En Venezuela estamos sufriendo la destrucción de un aplastante ejército invasor: el del odio, que nos ha hecho cómplices de violaciones de derechos a gente inocente que está en el medio, sin tener culpa de la aversión de los poderosos.
Se oye a gente del común como uno, desacreditando con saña, aunque ellos dicen que tienen el mismo propósito de reconstruir el país. Es una incoherencia de la que son inconscientes.
Más si en vez de utilizar los medios para maltratarse entre coterráneos, se plantearan ideas que coadyuvaran al crecimiento, qué diferente sería el panorama de nuestra Venezuela.

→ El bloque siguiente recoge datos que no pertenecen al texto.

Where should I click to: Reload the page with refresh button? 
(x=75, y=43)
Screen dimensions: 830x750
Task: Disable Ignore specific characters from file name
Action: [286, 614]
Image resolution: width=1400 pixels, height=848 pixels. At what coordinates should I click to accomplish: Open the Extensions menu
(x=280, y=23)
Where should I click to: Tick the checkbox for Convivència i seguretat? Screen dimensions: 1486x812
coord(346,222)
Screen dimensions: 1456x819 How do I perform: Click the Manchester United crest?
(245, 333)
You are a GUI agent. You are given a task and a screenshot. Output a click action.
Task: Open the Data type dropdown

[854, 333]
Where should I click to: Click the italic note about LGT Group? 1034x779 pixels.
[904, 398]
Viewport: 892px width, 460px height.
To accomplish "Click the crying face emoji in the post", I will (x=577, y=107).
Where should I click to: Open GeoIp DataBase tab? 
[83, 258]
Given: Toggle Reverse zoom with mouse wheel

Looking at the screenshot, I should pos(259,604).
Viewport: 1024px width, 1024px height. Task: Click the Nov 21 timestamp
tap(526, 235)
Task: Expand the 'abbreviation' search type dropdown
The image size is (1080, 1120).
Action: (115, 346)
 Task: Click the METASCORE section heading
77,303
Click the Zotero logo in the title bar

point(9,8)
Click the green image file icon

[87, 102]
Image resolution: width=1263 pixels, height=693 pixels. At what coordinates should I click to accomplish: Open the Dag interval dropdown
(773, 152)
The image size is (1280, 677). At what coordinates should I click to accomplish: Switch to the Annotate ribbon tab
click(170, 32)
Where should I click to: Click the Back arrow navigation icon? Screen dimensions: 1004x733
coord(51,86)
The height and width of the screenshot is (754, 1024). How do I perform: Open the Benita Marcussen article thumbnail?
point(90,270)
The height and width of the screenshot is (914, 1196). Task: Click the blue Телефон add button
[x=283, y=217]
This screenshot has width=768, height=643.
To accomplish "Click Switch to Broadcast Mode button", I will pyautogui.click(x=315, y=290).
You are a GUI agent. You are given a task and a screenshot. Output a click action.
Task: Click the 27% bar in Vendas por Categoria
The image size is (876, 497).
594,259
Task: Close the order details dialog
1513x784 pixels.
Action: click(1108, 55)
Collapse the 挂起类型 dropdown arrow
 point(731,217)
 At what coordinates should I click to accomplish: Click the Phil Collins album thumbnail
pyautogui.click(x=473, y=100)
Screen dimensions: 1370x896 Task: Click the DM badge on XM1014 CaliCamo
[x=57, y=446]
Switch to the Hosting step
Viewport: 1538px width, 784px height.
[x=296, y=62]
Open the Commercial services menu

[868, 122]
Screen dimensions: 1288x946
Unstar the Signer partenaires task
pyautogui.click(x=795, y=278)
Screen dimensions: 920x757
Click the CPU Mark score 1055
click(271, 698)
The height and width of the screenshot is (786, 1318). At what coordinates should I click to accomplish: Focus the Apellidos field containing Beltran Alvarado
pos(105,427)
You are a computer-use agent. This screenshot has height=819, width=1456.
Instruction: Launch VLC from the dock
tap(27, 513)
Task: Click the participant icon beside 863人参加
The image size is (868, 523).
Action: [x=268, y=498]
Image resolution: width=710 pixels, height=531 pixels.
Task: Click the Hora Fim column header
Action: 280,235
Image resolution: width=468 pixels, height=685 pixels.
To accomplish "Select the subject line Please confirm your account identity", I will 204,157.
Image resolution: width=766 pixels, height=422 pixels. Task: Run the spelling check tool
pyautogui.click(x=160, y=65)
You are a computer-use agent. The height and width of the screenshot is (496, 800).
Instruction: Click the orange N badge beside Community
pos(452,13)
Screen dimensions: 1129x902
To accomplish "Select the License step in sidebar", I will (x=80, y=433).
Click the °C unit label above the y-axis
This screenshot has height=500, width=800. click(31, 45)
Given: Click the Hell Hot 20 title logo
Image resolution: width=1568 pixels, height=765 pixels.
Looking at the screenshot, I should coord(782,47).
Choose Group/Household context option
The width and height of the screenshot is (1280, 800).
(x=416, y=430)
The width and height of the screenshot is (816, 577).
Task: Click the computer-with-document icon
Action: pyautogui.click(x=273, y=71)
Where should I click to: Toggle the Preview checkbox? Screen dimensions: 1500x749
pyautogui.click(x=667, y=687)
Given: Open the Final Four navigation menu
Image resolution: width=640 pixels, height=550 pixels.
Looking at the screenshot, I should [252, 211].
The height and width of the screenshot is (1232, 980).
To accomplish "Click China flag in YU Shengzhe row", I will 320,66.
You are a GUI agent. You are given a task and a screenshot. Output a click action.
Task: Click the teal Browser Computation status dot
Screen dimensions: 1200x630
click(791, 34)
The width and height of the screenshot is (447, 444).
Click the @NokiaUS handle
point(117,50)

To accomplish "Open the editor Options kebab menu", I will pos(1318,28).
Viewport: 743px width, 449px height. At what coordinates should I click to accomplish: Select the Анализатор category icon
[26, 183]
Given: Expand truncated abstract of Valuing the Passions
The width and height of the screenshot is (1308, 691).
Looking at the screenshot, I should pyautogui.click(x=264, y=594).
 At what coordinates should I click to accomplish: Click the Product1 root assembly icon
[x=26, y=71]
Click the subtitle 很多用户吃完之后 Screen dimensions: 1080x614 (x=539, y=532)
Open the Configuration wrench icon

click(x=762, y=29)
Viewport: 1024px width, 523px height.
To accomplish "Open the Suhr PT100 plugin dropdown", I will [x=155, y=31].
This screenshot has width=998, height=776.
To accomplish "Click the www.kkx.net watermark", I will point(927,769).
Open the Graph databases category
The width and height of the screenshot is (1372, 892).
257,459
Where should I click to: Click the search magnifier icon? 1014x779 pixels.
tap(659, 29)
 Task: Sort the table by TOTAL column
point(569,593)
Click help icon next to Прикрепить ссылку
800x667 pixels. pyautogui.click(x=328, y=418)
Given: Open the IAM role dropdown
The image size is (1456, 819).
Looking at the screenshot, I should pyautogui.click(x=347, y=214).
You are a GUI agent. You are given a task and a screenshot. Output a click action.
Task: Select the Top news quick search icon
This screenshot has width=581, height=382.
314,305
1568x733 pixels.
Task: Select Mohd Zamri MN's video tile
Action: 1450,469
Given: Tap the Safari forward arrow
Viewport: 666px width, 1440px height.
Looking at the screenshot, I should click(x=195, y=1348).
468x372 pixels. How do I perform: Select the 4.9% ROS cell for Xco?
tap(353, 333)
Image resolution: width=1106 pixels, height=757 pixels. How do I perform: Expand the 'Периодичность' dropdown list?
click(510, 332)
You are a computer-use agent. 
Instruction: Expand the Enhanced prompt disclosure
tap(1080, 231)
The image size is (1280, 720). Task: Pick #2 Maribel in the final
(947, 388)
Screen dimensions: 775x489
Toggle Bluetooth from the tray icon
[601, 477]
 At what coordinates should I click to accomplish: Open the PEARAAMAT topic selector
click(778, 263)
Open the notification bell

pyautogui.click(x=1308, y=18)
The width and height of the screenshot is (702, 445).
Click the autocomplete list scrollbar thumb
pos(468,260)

Lo que nos ha salvado del envilecimiento total es nuestro diario ejercicio de las normas de educación y las buenas costumbres. Esa gentileza que nos caracteriza como pueblo, de la que tanto habló José Martí cuando visitó la cuna del Libertador.
Debemos buscar de entendernos, no ya por la ideología sino por las ideas mancomunadas que nos hacen grandes. ¡No propaguemos el odio, apaguémosle! Discutamos con razones y verdad, ¿o es que no tenemos tales argumentos? Con maldiciones, calumnias y vulgaridades no denigramos al contrario sino a nosotros mismos. Subamos al nivel de la convivencia, el del diálogo real e inteligente.
Y, ¡qué la sonrisa vuelva a los labios de los ciudadanos!